橋上的路面剛好允許兩車并行,東西兩方車輛交會時,都必須減速徐行,兩個青年的象車在過橋時被人流沖散。
而那個騎大象的胖子身份不凡,帶著優越的神情,優哉游哉繼續北行,他要回黑墻。
嗯,長橋入口分別前,他還色瞇瞇看著丹妮,發出邀請道:“女士,你的血統雖不如我高貴,卻也有明顯的瓦雷利亞特征,臟亂的西城不適合你,不如去我家小住一段時間?”
末了,還抬起肥厚的雙下巴,驕傲地補充道:“我來自黑墻內偉大克羅里斯家族,你要知道,未經城內人士邀請,普通人一輩子也無法進入黑墻。”
那模樣,好似某個富二代“嗤”的一下,將一輛紅色法拉利停在丹妮身前,按下車窗,瀟灑地摘掉墨鏡,抬起下巴問:“要不要一起?”

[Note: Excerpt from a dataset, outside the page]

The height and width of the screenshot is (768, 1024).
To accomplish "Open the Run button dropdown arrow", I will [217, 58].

“謝謝你的邀請,我會進黑墻,但不是今晚。”丹妮微笑婉拒。
胖子沒再說什么,點點頭便騎著大象離開了。
長橋上人流擁擠,空氣污濁,丹妮一直用手卷捂著鼻子,沒心情觀看附近風景,擠了半個小時才穿過長橋,來到西城。
好不容易過了長橋附近那段交通擁擠的道路,象車拐入西邊一條寬敞街道,速度才又快了起來,金發車夫轉頭笑著對丹妮道:“客人,您別急,馬上就要進入魚販廣場了。”

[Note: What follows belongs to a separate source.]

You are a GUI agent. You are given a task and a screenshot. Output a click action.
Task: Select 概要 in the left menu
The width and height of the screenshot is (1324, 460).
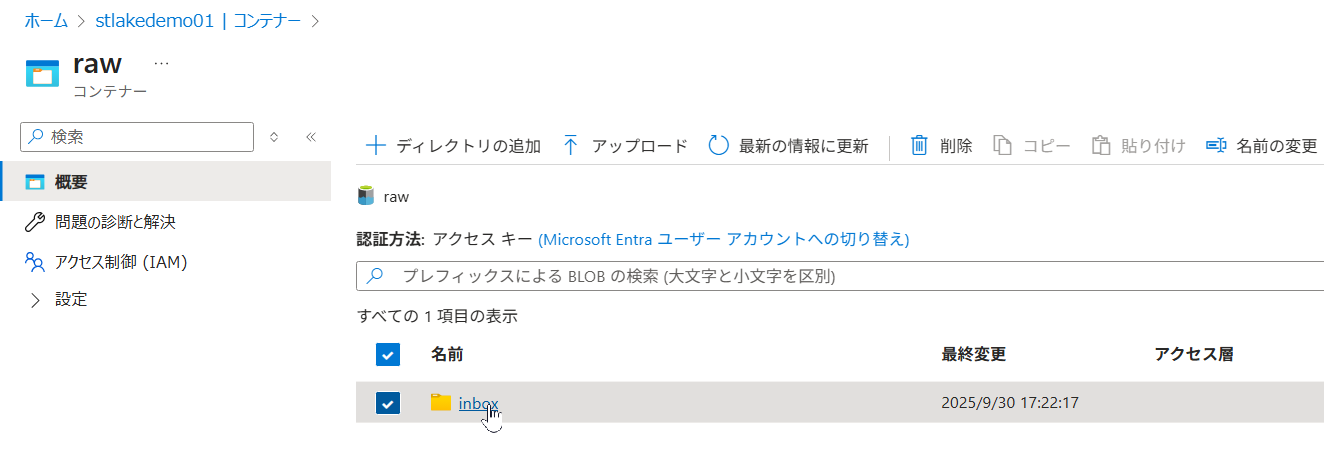pos(71,182)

話音未落,前方十字路口突然傳來一陣喧嘩,很快,兩排共十二名無垢者手持長矛小跑著從拐角沖了出來。
“讓開,讓開,為執政官大人讓路!”無垢者喊道。
凱迪拉克連忙驅趕白象停靠在路邊,自己也一溜煙爬下象背,老老實實跪在大象肚皮底下。
丹妮踮腳一看,發現無垢者除了尖刺頭盔,身上裝備完全變了。
金光燦燦的華麗全身鎧,色彩鮮艷的虎皮披風。
論逼格,比她那些灰撲撲的小弟高了不止一個檔次。
無垢者在前方開道,接著又是四五十個虎袍軍,簇擁一頭灰色的龐然大物轉了過來。
巨像足有三米高,身披精美鑲彩釉鎧甲,每邁出一步,鎧甲便會反射出如水波般彩色燈光。
大象背上馱了個高高的堡樓,堡樓太高,以至于穿過路口精雕石拱門時,木頭樓頂與石面摩擦出一陣刺耳嘎吱聲。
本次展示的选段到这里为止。